Le carnage de Jabalia se poursuit dans le cadre de la diplomatie défectueuse de Blinken

Le carnage de Jabalia se poursuit dans le cadre de la diplomatie défectueuse de Blinken
  • Cependant, comme lors de ses missions précédentes, Blinken a quitté Israël les mains vides après avoir rencontré de hauts responsables
  • Jabalia est devenu l’épicentre de la guerre génocidaire d’Israël contre les Palestiniens

Le secrétaire d’État américain Antony Blinken est devenu le symbole de la diplomatie défectueuse des États-Unis en ce qui concerne l’horrible guerre menée par Israël contre Gaza depuis un an. Cette semaine, il s’est rendu dans la région pour sa 11e mission depuis les attaques du Hamas contre Israël en octobre 2023, soi-disant pour tenter de mettre un terme au carnage qui se poursuit à Gaza.

Cependant, comme lors de ses missions précédentes, Blinken a quitté Israël les mains vides après avoir rencontré de hauts responsables. Cette fois-ci, son échec résonne dans le monde entier: Non seulement il n’a pas réussi à convaincre le Premier ministre israélien Benjamin Netanyahou d’accepter un cessez-le-feu à Gaza après l’assassinat du chef militaire du Hamas Yahya Sinwar la semaine dernière à Rafah, mais il n’a pas non plus réussi à forcer Israël à mettre fin au siège et aux bombardements aléatoires du camp de réfugiés de Jabalia, dans le nord de Gaza, où des dizaines de milliers de Palestiniens sont bloqués et n'ont aucun endroit où aller, et à permettre à l’aide humanitaire d’entrer dans la région dévastée.

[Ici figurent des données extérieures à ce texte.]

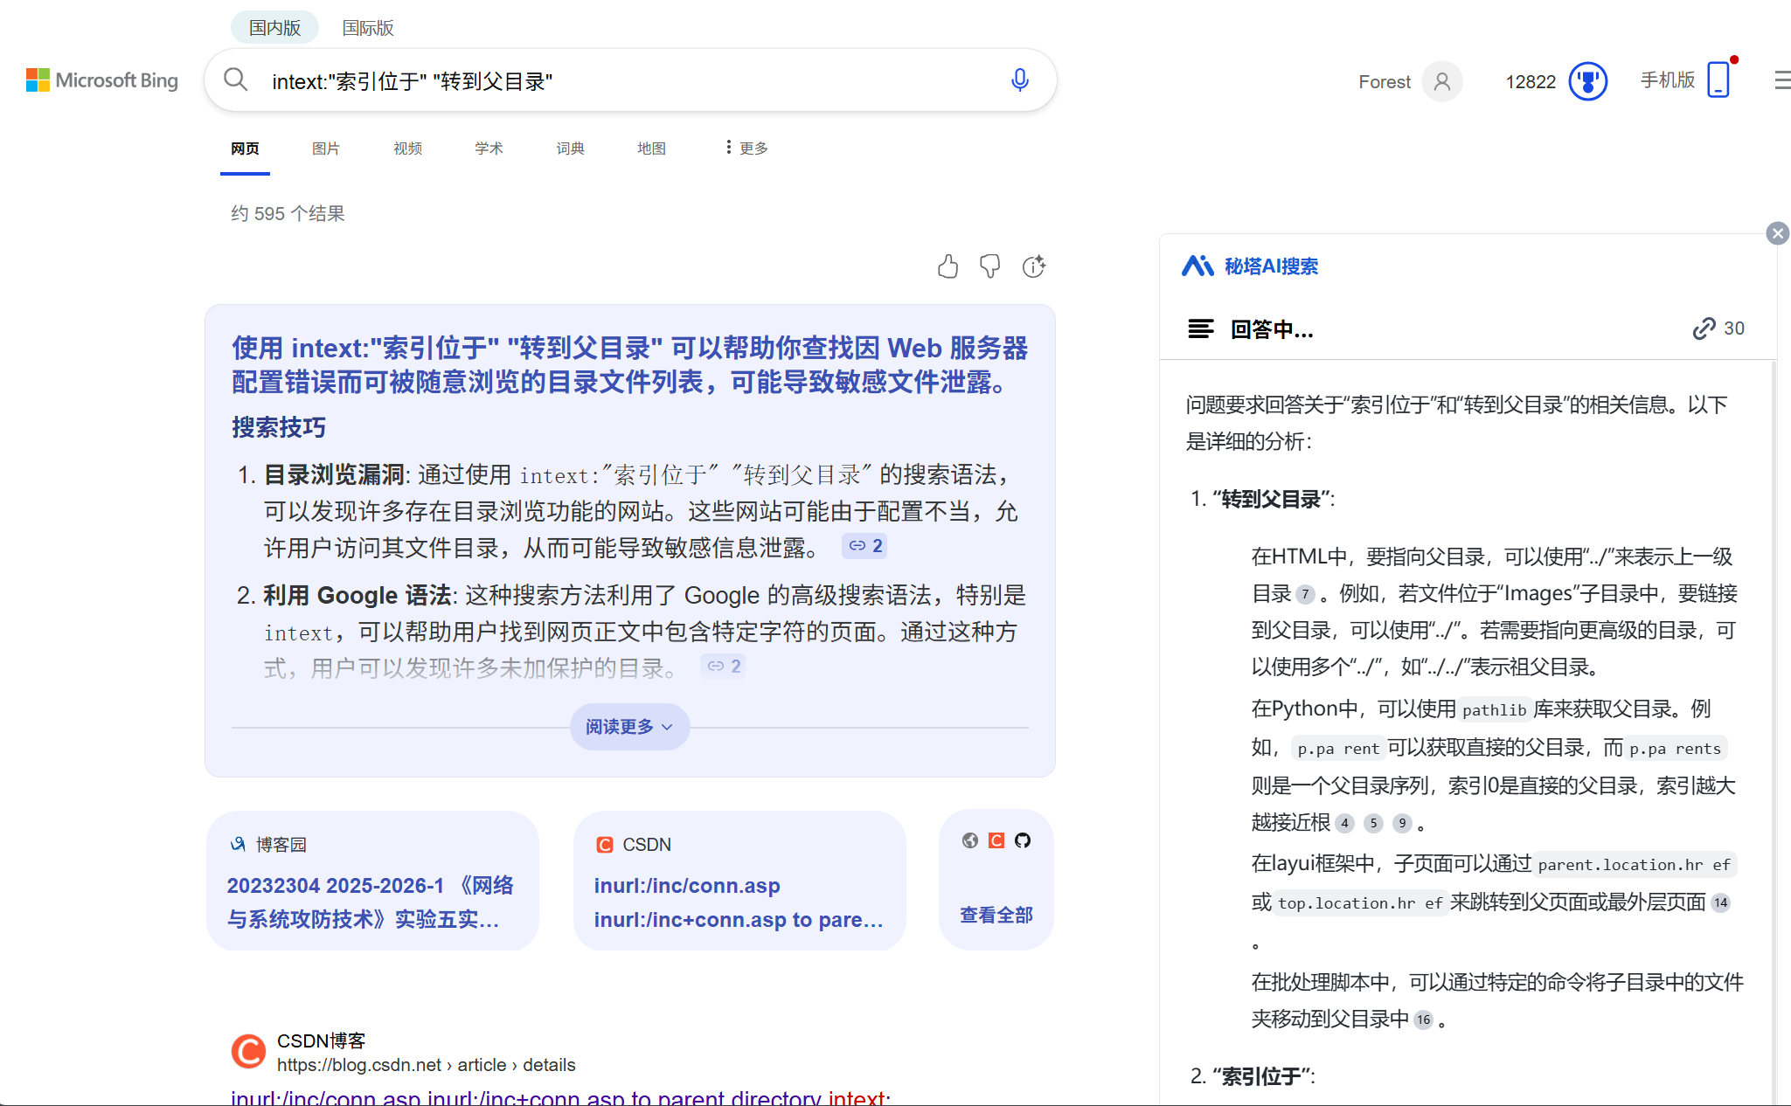The width and height of the screenshot is (1791, 1106).
Task: Click inside the Bing search input field
Action: (x=629, y=81)
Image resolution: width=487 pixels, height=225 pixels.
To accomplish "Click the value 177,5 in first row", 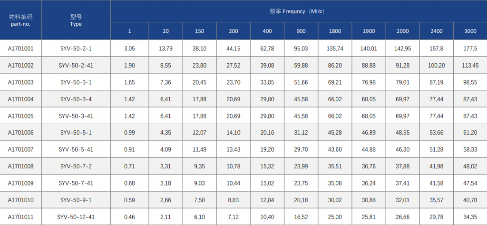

Jabalia est devenu l’épicentre de la guerre génocidaire d’Israël contre les Palestiniens. Conformément à ce que l’on a appelé le "plan des généraux", l’armée israélienne a déclenché un barrage de bombardements aveugles, terrestres et aériens, sans précédent, même pour la bande de Gaza assiégée. Ce plan vise à nettoyer ethniquement le nord de Gaza par tous les moyens possibles: bombardements, terreur, famine et ciblage délibéré des zones “sûres” telles que les hôpitaux et les écoles. Pratiquement aucune nourriture, eau ou carburant n’a été autorisée à passer depuis plus de deux semaines, malgré les appels désespérés des Nations unies et d’autres agences humanitaires travaillant sur place.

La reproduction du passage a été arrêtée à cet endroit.